Of course, we’re not all work and no play. Our Annual Dinner Committee, chaired this year by Eric Reed, organizes our annual November gathering to honor the recipient of the Ben E. Nordman Public Service Award, complete with dinner, dancing and a martini luge (you just have to see it to appreciate it). Barristers – open to attorneys 36 years of age or under, or who have been in practice seven years or less – aims to provide an outlet for social and community service activities for new attorneys, which they accomplish in large part with their monthly “Thirsty Third Thursday.” The Jerome H. Berenson Inns of Court offers mentoring, ethics education and improved trial skills by gathering monthly and presenting their “teachable moment” through fun skits and presentations. The Inns of Court has 80 members, and a waiting list each year.
Legal Support Sections: We are particularly fortunate in Ventura County to have a very close affiliation with both the Ventura County Paralegal Association (VCPA) and the Ventura County Legal Professionals
Association (VCLPA). Both organizations provide their members continuing education, host different social events during the year and generously donate the proceeds to VLSP. Be sure to watch for announcements about these events during the year.
Community Service: Ventura County lawyers should take particular pride in how much our members give back to the community. Several of our sections, including MABA and the Ventura County Asian-American Bar Association, award annual scholarships to law students, or those interested in the legal profession. For more than 30 years, the Court Tour Program has provided tours of the courthouse for more than 1,000 students annually. Run entirely by volunteers, the program provides an opportunity for the students to watch proceedings while court is in session, and exposes children to our system of justice. Contact the bar to find out information about becoming a docent for the Court Tour Program.

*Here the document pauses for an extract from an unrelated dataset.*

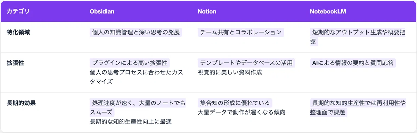This screenshot has width=417, height=133.
Task: Select the プラグインによる高い拡張性 highlight
Action: [130, 63]
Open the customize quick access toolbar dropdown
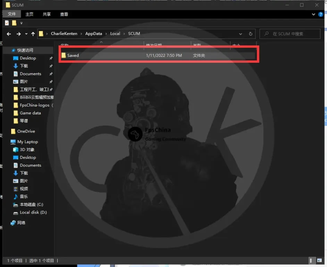Viewport: 327px width, 267px height. (21, 23)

But no discussion of public service within the VCBA would be complete without mention of our highly regarded and honored VLSP, Inc. Over a span of almost 15 years, hundreds of lawyers have provided pro bono legal services to the low income and underserved population in the county. The backbone of the program is the panel of 13 emeritus attorneys, who screen prospective clients and then refer appropriate matters to counsel in the community. In 2002, our emeritus team of attorneys was awarded the California State Bar President’s Distinguished Pro Bono Service Award, in recognition of their commitment to provide or enable the direct provision of legal services to the poor in our county. As the needs of the community grow, so does the work of VLSP, which is always looking for willing volunteers.
Still not interested? There’s more! Call Wendy Lascher to contribute an article to this publication, or to serve on the editorial board. Volunteer to arbitrate an attorney- client fee dispute through the Client Relations Committee. Call Tony Strauss to participate in the long-range planning for the bar, or call me to find out information about serving on next year’s VCBA Board of Directors.

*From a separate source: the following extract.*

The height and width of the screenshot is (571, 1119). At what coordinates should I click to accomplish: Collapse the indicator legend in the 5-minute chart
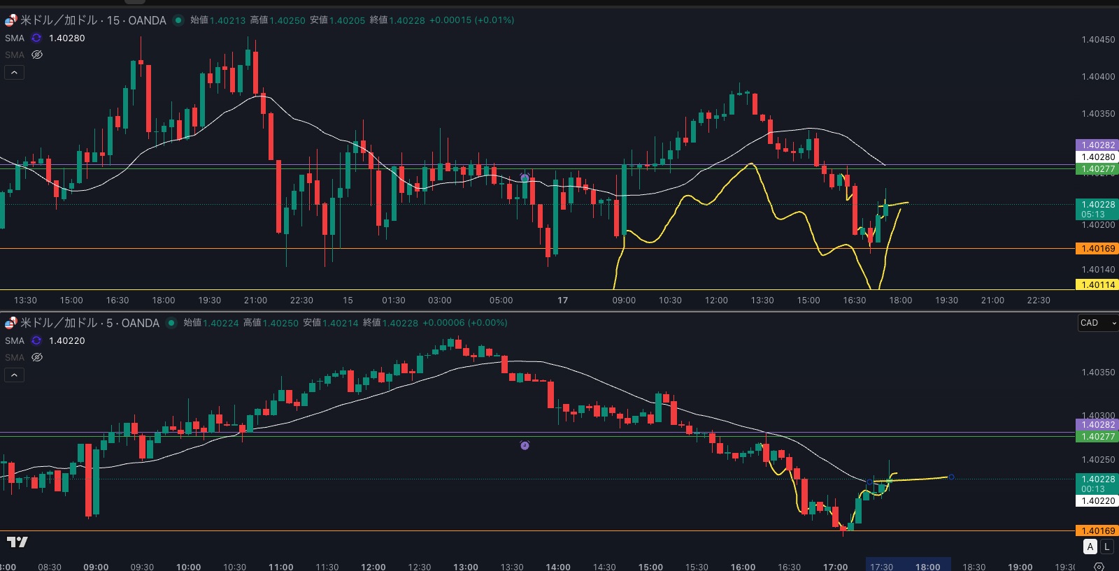pos(14,375)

“Well, what does the bar really do, anyway?” At least next time somebody asks me that question, I’ll have it in writing.
Oh! I almost forgot. I promised you in my first article that my birthday month would have to be duly recognized. Consider it recognized. It’s the 6th and I don’t mind telling you that I’ll be 44. I’d happily accept gifts of cash and jewelry, but will instead ask you to forego the shopping and wrapping, and make a donation to VLSP in honor of the occasion.